What is asked:
Find every line in the records below that contains the word "agent", and copy each of those lines.

[Entries from a dataset]

--

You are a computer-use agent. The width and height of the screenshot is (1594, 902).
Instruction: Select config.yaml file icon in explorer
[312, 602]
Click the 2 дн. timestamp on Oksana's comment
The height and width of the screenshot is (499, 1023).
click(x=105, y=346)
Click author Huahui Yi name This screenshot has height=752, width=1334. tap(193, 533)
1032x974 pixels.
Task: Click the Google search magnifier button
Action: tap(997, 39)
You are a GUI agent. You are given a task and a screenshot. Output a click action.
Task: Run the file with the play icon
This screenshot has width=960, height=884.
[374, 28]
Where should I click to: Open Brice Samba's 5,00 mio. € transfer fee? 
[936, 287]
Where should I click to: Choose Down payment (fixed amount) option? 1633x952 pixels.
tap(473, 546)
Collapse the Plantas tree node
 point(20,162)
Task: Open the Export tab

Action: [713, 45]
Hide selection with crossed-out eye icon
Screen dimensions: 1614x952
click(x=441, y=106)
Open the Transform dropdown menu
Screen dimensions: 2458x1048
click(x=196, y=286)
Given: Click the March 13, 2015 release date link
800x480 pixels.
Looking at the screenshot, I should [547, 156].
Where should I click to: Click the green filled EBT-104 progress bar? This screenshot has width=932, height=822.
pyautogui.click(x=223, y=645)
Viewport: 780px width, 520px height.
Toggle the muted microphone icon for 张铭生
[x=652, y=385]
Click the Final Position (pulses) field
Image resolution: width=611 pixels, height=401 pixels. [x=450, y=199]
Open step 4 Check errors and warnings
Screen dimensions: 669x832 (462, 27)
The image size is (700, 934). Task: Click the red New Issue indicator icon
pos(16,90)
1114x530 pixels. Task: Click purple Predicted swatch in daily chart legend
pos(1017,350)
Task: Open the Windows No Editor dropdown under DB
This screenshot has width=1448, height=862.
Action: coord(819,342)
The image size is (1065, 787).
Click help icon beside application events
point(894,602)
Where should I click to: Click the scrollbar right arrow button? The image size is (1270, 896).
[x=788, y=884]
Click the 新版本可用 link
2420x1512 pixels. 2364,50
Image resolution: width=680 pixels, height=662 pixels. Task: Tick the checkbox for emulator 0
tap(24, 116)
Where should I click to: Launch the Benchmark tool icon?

--

Output:
You are a computer-use agent. The width and height of the screenshot is (1594, 902).
You are a GUI agent. You are given a task and a screenshot. Output a click action.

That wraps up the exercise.